Lab 02 — Bipartite Matching (Hopcroft-Karp)

Goal

Implement Hopcroft-Karp for maximum bipartite matching, achieving O(E·√V), and understand when it beats general max flow.

Background

Bipartite matching: given a bipartite graph (vertices split into L and R, edges only between L and R), find the largest set of edges with no shared endpoint.

Naïve augmenting path: O(V·E). For each unmatched left vertex, find an augmenting path via DFS.
Hopcroft-Karp (1973): find multiple vertex-disjoint shortest augmenting paths per phase. O(E·√V).

The √V comes from the fact that after √V phases, all remaining augmenting paths have length > √V, and there can be at most √V such paths.

Hopcroft-Karp is a special case of Dinic’s algorithm applied to a unit-capacity bipartite flow network. If you have Dinic, you have Hopcroft-Karp.

Interview Context

Bipartite matching shows up in:

ICPC (constant)
Assignment problems (jobs ↔ workers)
Some quant interviews on portfolio matching
Compiler register coalescing
Almost never in standard FAANG interviews

Recognizing that a problem is bipartite matching is the high-leverage skill; the algorithm is well-known.

When to Skip This Topic

Skip if any of these are true:

You’ve already done Lab 01 (Dinic handles bipartite matching as a special case)
You’re not targeting competitive / quant / assignment-heavy roles
You have less than 2 weeks for this phase

The reduction skill is what matters.
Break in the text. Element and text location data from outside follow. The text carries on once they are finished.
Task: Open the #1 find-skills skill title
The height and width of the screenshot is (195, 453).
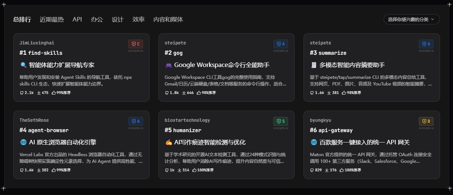Action: (41, 53)
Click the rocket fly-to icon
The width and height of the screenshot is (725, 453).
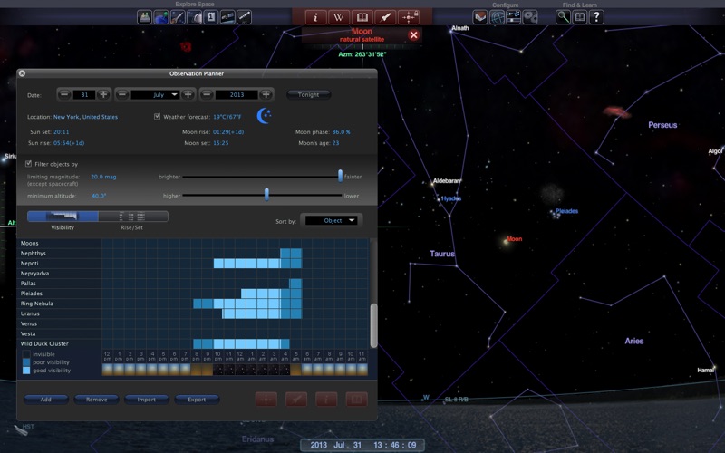pos(385,16)
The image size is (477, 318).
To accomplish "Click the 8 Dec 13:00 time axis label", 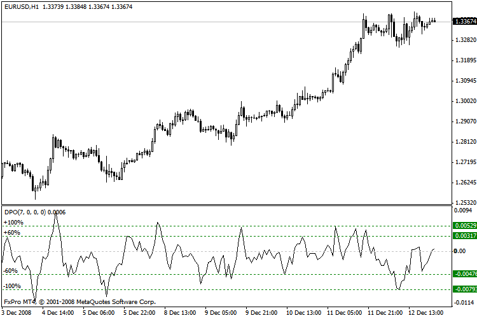I will point(180,312).
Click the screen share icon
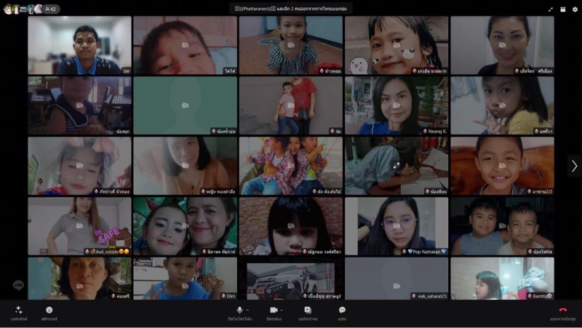The width and height of the screenshot is (582, 328). 308,311
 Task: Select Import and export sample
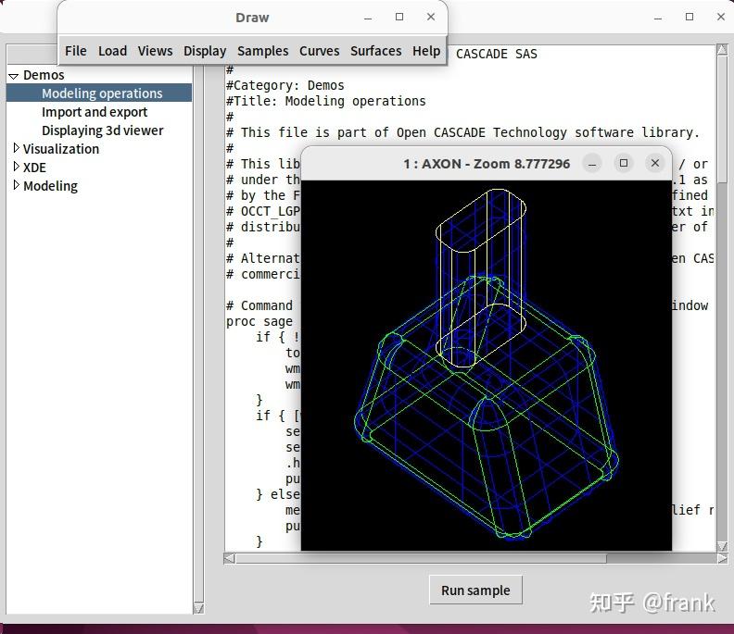pyautogui.click(x=95, y=112)
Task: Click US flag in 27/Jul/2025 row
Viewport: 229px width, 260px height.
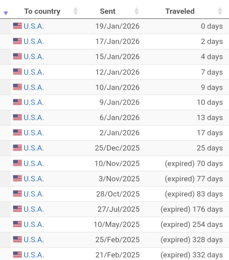Action: click(17, 209)
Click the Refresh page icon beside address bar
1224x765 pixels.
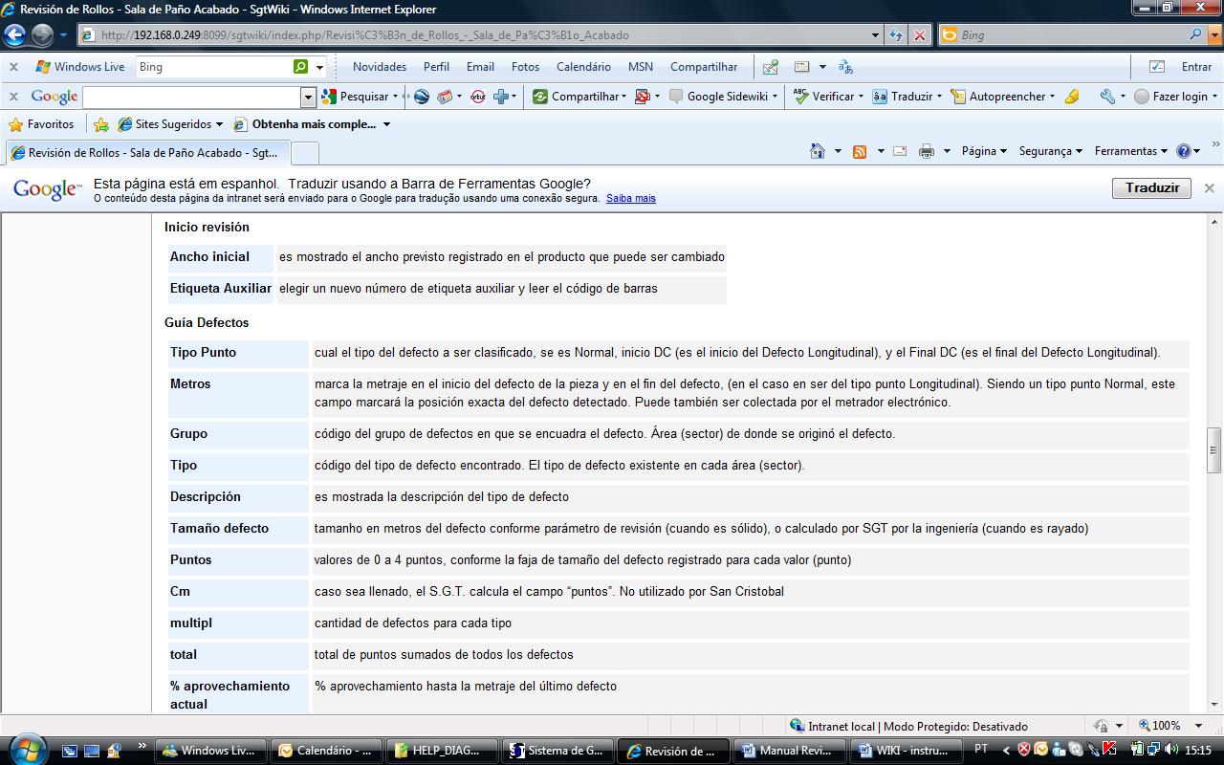point(895,35)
Skip the algorithm if you can recognize the reduction and use Dinic.

Problem Statement

Maximum Bipartite Matching.

Given a bipartite graph with L left vertices, R right vertices, and M edges, find the maximum matching size.
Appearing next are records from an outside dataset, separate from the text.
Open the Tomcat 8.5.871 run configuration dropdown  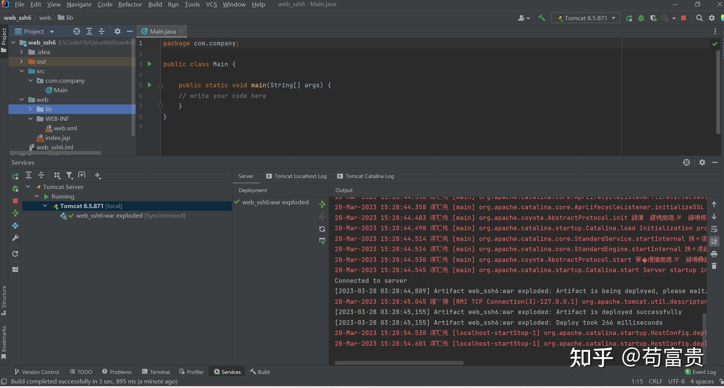pyautogui.click(x=585, y=18)
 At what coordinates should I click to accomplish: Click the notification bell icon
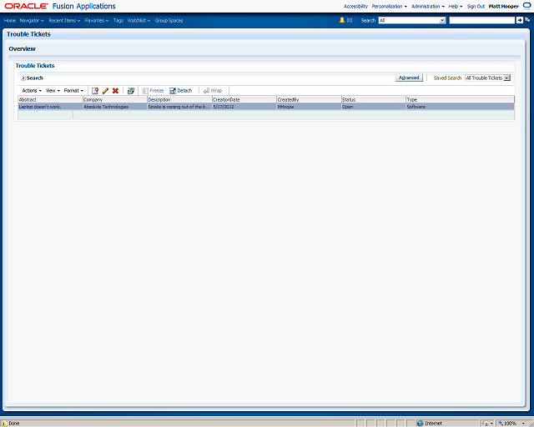coord(342,20)
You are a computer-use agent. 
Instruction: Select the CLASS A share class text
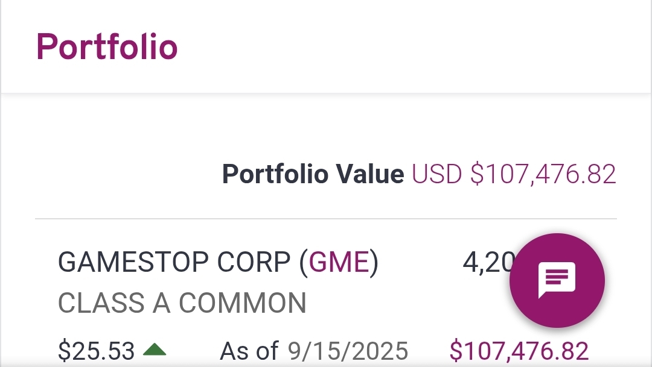(114, 303)
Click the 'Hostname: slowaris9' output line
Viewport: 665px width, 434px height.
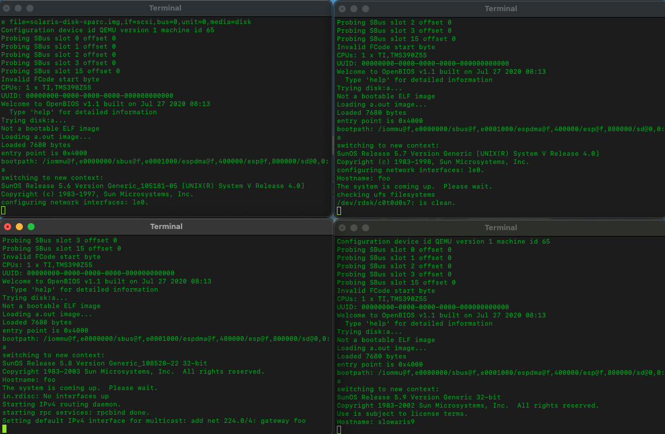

Variant: Job Assignment. N workers, N jobs. Worker i can do a subset of jobs. Assign each worker to at most one job, each job to at most one worker. Maximize assignments.

Constraints

1 ≤ L, R ≤ 10^5
1 ≤ M ≤ 10^6
Wall-clock: < 1 sec

Clarifying Questions

Are the partitions L and R given, or do I need to detect bipartiteness? (Usually given.)
Are edges weighted? (No — that’s a different problem: Hungarian algorithm or min-cost max flow.)
Output the matching or just the size? (Both versions are common.)

Examples

L = {1, 2, 3}, R = {a, b, c}
Edges: 1-a, 1-b, 2-b, 3-c
Max matching: {1-a, 2-b, 3-c}, size = 3

L = {1, 2}, R = {a, b}
Edges: 1-a, 2-a
Max matching: {1-a} or {2-a}, size = 1

Brute Force

Try all subsets of edges; check that no vertex appears twice; track max. O(2^M · M).
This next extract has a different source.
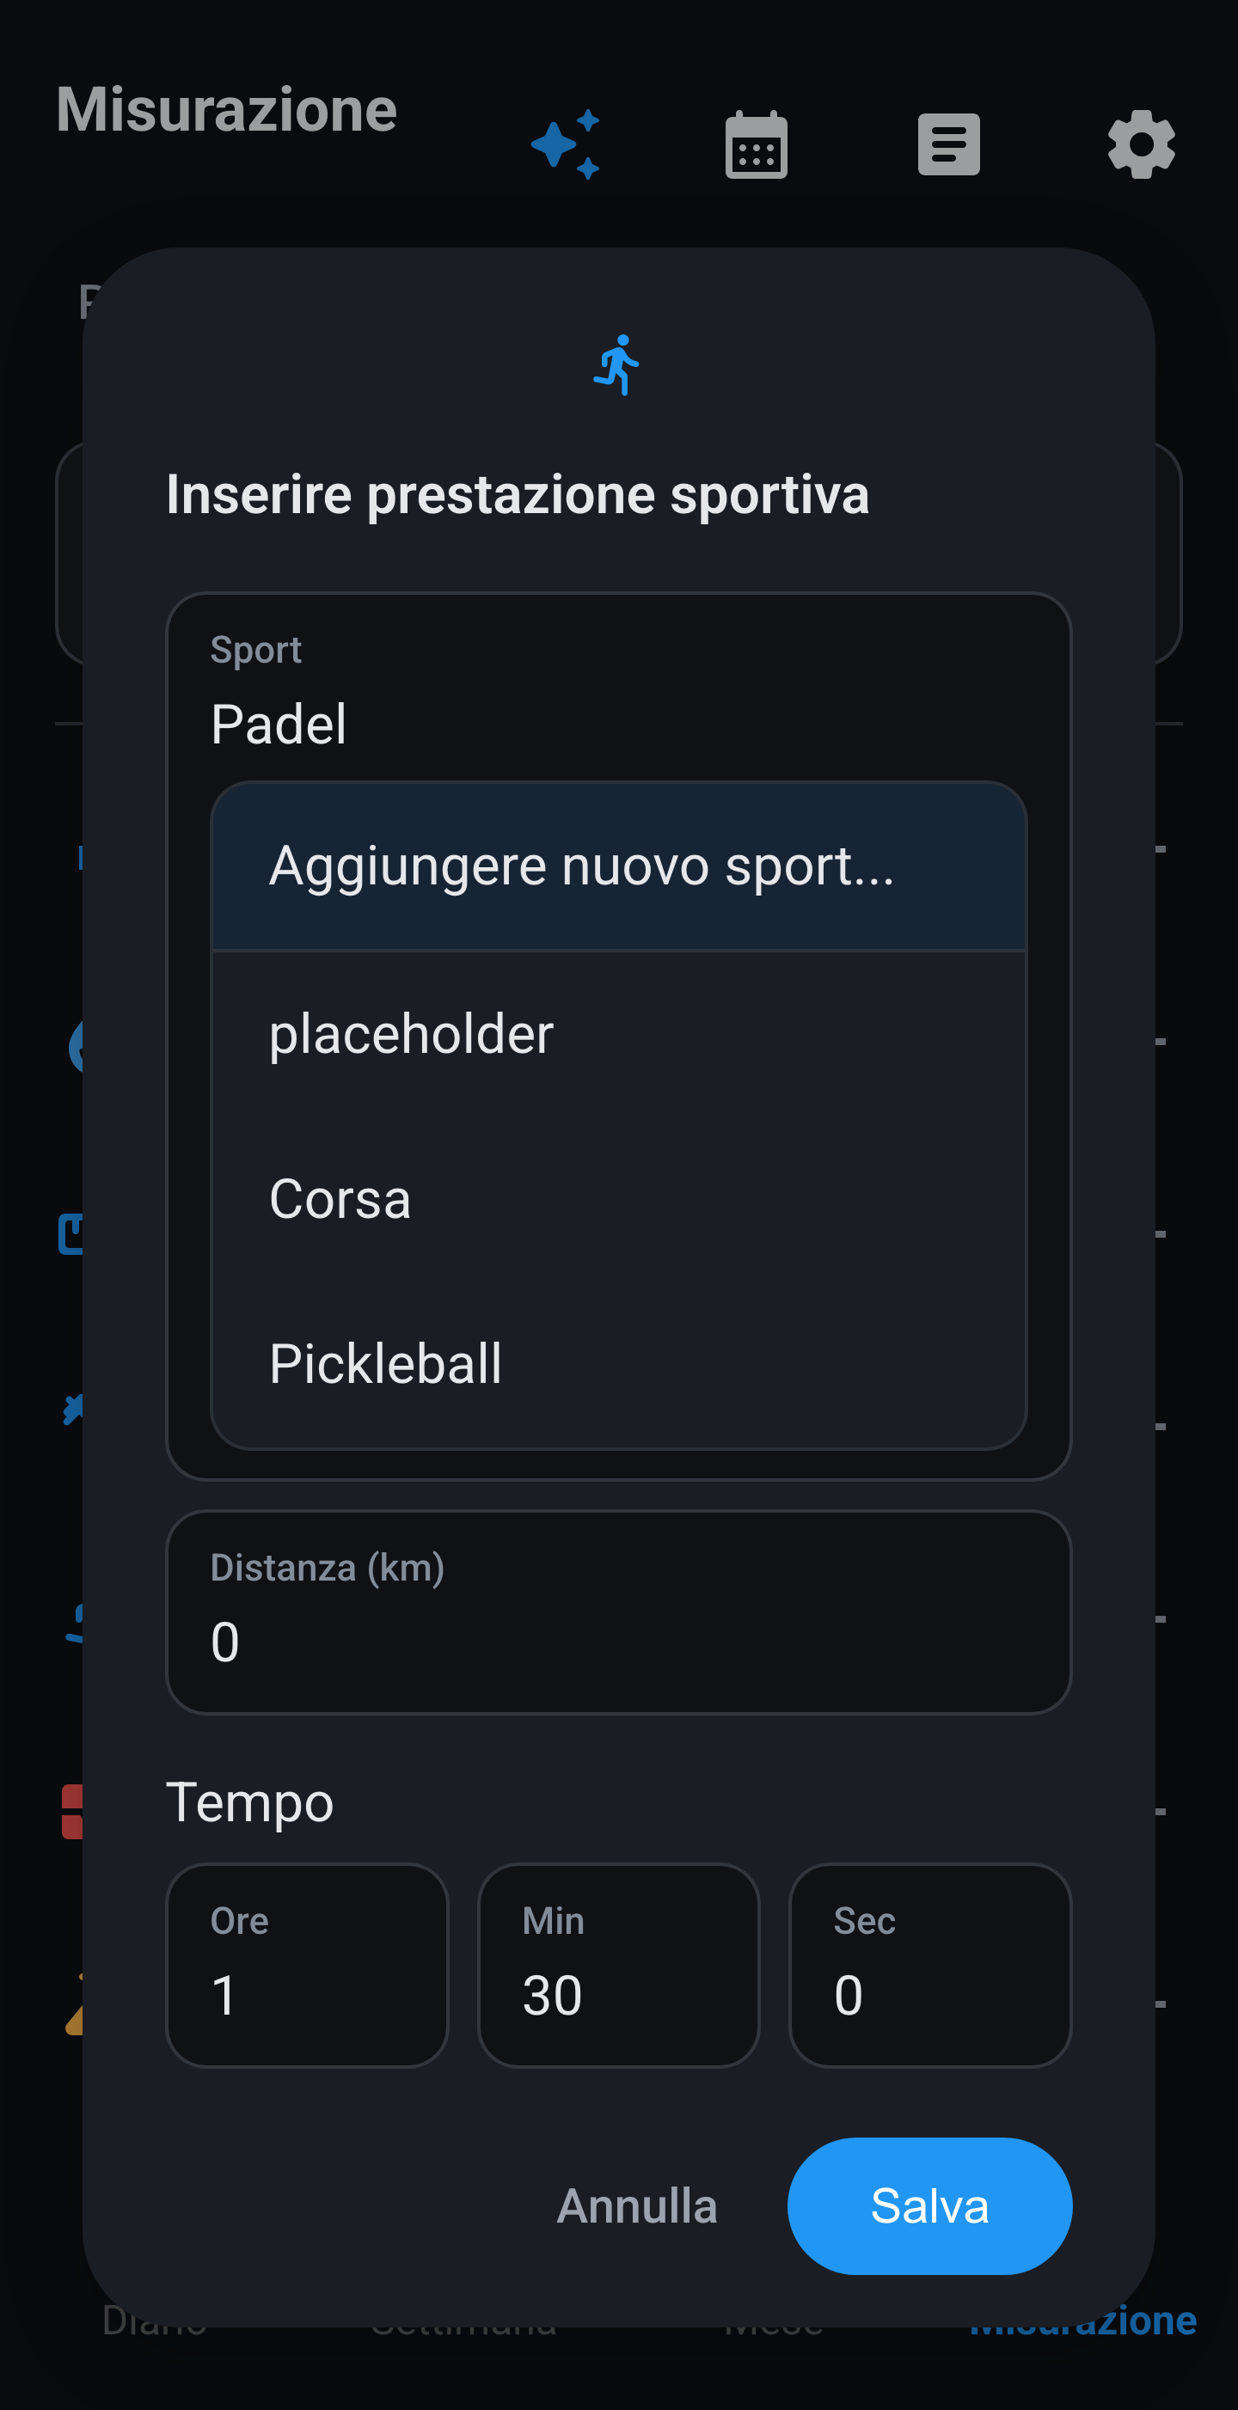Edit the Sec seconds field
This screenshot has height=2410, width=1238.
[x=930, y=1965]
Better naïve: for each left vertex in order, DFS to find an augmenting path. O(V·E).

Brute Force Complexity

Subsets: O(2^M)
Per-vertex DFS: O(V·E). Acceptable for V·E ≤ ~10^7.

Optimization Path

Hopcroft-Karp:

Phase 1: BFS from all unmatched left vertices, computing layers in the residual graph.
Phase 2: DFS from each unmatched left vertex, finding vertex-disjoint shortest augmenting paths.
Repeat until no augmenting path exists.

The phase count is O(√V), giving total O(E·√V).

Final Expected Approach

class HopcroftKarp:
    def __init__(self, left_size, right_size):
        self.L = left_size
        self.R = right_size
        self.adj = [[] for _ in range(left_size)]
        self.NIL = -1
    
    def add_edge(self, u, v):
        self.adj[u].append(v)
    
    def _bfs(self):
        q = deque()
        self.dist = [float('inf')] * self.L
        for u in range(self.L):
            if self.match_L[u] == self.NIL:
                self.dist[u] = 0
                q.append(u)
        found = False
        while q:
            u = q.popleft()
            for v in self.adj[u]:
                pair = self.match_R[v]
                if pair == self.NIL:
                    found = True
                elif self.dist[pair] == float('inf'):
                    self.dist[pair] = self.dist[u] + 1
                    q.append(pair)
        return found
    
    def _dfs(self, u):
        for v in self.adj[u]:
            pair = self.match_R[v]
            if pair == self.NIL or (self.dist[pair] == self.dist[u] + 1 and self._dfs(pair)):
                self.match_L[u] = v
                self.match_R[v] = u
                return True
        self.dist[u] = float('inf')
        return False
    
    def max_matching(self):
        self.match_L = [self.NIL] * self.L
        self.match_R = [self.NIL] * self.R
        matching = 0
        while self._bfs():
            for u in range(self.L):
                if self.match_L[u] == self.NIL and self._dfs(u):
                    matching += 1
        return matching

Data Structures

Adjacency list (left → list of right)
match_L[u], match_R[v]: current partner or NIL
dist[u]: BFS layer of left vertex
Queue for BFS

Correctness Argument

Augmenting path: path alternating unmatched-matched-unmatched… edges, starting and ending at unmatched vertices. Flipping the edges along the path increases matching size by 1.
Berge’s theorem: matching is maximum iff no augmenting path exists.
Hopcroft-Karp: in each phase, finds a maximal set of vertex-disjoint shortest augmenting paths. After √V phases, no short augmenting paths remain; at most √V remaining ones contribute one each.

Complexity

Time: O(E · √V)
Space: O(V + E)

For V = 10^5, E = 10^6: roughly 10^7.5 ≈ 3·10^7 ops — well under 1 sec in C++.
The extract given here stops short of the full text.